• **Instructions to follow**
Extend the passage on the formula editor's keypad and display area with a few more paragraphs, picking up after its final sentence.

• **Text extract**

Figure 4.7 Derivatives in the Formula Editor

• Simplify algebraically simplifies the formula. For example, the Simplify command turns 2*x + 3*x into 5*x.

The Keypad Functions

The keypad is composed of common operators (referred to as functions here). Enter a keypad function by selecting an expression in the formula display and clicking on the appropriate keypad buttons.

Arithmetic keys

The four arithmetic functions work as they do on a pocket calculator.

Insert and Delete keys

The Insert button inserts a new empty formula clause or function argument. To insert a clause into a formula, first select the existing clause or argument you want the new element to follow. When you click the Insert button, the new clause appears and is selected. (Hint: You can also insert a new clause or argument by using the Insert keyboard shortcut: a comma.) The Delete button empties the selected box, or, if it is already empty, removes it as an argument.

Raise to a Power

The general exponential function raises a given value to a specified power. It has an exponent of two by default. Select the exponent and double-click on it to change its value.

Root

The root function calculates the specified root of the radicand. It has an implied index of 2, which is not displayed. To change the index to another value, highlight the argument of the root (the part outside the radical) and double-click to change its value.

Switch Terms

The switch terms keypad function looks at the operator that is central to the selected expression and switches the expressions on either side of that operator. For example, switching a + b results in b + a.

Unary Sign Function

The unary sign function inverts the sign of its argument. Apply the function to a selected variable expression or use it to enter negative constants.

Local Variable Assignment Key

This keypad function creates a local variable and assigns it the value of the selected expression. Its value can be as simple as an empty term, or as complicated as a complex formula.

Peel Expression

To use this function, begin by selecting any expression. When you click the Peel Expression button, the selected expression is deleted, leaving a selected empty term in its place. This process repeats each time the key is clicked. In this way, you can delete a formula term by term, in the precedence order of the formula, beginning with the first term you select. See the section Tips on Editing a Formula for a demonstration of peeling expressions.

The Formula Display Area

The formula display area or editing area (see Figure 4.1) is where you build and view a formula. To compose a formula, select expressions in the formula display area and apply functions and terms from the formula control panel.

Functions always operate upon selected expressions, terms always replace selected expressions, and arguments are always grouped with functions. To find which expressions serve as a function’s arguments, select that function in the formula. When the Show Boxing option is in effect, the boxed groupings also show how the order of precedence rules apply and show which arguments are deleted if you delete a function.

• **Dataset rows**
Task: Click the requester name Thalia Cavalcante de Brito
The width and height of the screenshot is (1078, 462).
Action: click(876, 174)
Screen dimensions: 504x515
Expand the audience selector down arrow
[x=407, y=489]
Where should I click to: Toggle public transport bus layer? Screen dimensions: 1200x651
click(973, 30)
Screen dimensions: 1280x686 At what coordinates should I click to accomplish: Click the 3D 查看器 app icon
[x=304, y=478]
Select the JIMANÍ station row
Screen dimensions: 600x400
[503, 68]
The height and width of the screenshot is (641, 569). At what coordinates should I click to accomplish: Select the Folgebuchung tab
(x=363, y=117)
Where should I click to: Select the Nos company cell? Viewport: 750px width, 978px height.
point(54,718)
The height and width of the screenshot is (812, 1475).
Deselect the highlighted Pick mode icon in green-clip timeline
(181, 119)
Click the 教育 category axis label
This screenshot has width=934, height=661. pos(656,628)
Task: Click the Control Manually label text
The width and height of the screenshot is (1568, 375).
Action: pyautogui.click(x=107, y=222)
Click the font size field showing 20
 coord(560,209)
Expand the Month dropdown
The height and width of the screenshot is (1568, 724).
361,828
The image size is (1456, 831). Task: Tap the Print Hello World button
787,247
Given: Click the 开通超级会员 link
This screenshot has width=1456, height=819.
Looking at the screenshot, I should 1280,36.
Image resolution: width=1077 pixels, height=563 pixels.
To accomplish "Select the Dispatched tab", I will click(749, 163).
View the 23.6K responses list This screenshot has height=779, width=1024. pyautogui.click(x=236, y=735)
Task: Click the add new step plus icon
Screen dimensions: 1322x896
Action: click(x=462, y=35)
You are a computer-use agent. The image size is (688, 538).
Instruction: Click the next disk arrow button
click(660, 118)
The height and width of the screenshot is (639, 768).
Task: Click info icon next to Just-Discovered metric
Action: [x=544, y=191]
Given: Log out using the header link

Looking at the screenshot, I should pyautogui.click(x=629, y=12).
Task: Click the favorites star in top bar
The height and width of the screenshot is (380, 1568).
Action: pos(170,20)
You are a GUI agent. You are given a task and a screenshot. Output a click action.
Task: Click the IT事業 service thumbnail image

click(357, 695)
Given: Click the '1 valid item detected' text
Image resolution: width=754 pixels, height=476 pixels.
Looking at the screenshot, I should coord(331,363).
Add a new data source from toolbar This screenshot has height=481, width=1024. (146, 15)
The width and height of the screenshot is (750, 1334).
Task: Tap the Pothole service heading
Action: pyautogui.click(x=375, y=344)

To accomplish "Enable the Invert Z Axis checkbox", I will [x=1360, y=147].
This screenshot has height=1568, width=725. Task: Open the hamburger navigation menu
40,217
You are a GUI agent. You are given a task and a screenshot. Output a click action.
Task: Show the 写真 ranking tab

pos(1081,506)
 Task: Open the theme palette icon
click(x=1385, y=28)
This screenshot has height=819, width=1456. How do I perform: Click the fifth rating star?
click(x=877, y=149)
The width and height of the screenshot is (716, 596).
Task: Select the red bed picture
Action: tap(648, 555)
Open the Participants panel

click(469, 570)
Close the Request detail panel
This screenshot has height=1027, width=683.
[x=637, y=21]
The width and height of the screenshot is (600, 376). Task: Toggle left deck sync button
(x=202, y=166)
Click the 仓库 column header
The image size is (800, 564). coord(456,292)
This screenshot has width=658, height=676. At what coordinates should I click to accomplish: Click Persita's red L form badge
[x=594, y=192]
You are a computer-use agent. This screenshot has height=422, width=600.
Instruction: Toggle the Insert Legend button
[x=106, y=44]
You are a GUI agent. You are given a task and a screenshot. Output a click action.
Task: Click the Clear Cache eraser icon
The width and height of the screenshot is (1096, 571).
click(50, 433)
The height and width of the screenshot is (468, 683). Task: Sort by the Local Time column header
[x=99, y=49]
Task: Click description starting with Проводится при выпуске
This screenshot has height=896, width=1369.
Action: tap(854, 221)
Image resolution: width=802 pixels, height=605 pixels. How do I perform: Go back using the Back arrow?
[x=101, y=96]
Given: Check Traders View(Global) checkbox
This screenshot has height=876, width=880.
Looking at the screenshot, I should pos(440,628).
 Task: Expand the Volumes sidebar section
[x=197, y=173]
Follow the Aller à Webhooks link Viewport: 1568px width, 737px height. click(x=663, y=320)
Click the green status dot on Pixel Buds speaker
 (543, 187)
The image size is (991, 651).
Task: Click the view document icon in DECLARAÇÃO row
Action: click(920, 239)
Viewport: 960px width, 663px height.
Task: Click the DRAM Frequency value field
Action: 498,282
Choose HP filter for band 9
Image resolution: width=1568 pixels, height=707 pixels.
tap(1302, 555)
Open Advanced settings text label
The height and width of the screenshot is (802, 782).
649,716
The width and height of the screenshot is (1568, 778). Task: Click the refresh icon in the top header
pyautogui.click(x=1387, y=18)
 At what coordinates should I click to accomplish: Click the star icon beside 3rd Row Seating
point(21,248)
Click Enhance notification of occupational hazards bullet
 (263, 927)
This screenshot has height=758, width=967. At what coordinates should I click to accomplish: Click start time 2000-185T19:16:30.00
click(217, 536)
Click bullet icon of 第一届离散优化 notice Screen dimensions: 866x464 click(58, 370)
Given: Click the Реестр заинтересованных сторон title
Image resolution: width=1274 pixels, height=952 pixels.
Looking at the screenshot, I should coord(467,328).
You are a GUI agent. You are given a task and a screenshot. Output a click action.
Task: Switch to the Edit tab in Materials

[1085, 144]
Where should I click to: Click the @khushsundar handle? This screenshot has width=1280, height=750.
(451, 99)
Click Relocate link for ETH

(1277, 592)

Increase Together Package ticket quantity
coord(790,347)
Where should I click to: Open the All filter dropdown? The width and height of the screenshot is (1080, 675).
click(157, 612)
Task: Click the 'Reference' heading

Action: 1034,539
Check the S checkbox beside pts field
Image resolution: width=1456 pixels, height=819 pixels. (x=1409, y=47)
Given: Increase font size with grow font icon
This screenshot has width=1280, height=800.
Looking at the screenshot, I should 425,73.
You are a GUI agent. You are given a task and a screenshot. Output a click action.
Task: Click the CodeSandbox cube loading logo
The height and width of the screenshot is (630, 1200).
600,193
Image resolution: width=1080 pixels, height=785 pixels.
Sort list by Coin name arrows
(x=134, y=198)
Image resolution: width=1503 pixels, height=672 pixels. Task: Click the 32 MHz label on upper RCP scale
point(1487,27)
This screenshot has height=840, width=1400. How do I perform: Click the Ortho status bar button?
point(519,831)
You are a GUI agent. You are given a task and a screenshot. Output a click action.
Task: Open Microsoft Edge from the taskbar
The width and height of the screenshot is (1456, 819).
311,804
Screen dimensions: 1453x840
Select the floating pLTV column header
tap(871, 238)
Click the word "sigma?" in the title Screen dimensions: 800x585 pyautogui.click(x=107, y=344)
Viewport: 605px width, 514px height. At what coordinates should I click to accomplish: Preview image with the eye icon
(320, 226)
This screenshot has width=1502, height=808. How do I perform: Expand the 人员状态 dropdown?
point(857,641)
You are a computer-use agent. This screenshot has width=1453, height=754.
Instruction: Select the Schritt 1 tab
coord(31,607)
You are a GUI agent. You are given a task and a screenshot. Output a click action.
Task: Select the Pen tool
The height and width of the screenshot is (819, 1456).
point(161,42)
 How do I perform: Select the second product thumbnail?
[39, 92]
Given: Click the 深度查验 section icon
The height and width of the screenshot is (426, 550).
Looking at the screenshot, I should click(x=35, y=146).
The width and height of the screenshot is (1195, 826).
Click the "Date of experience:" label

• **The answer**
Function Definitions

The function categories are briefly described in the following list. They are presented in the order you find them in the function list. Examples of some commonly used functions are included later in this chapter.

• Row includes miscellaneous functions such as Lag, Dif, Subscript, Row (the current row number), and N Row (the total number of rows).

• Numeric includes the following functions: Abs (absolute value), Modulo, Ceiling, Floor and Round.

• Transcendental supports logarithmic functions for any base, functions for combinatorical calculations, the beta function, and several gamma functions.

• Trigonometric provides the standard trigonometric and hyperbolic functions such as sine, cosine, tangent, inverse functions, and their hyperbolic equivalents.

• Character has functions that operate on character arguments for, among other things, trimming, finding the length of a string, and changing numbers to characters or characters to numbers.

• Comparison includes the standard logical comparisons such as less than, less than or equal to, not equal to, and so forth.

• Conditional includes the logical functions Not, And, and Or. It also includes programming-like functions such as If, Match, and Choose.

• Probability provides functions that compute probabilities and quantiles for the Beta, chi-square, F, gamma, Normal, Student’s t, and a variety of other continuous distributions.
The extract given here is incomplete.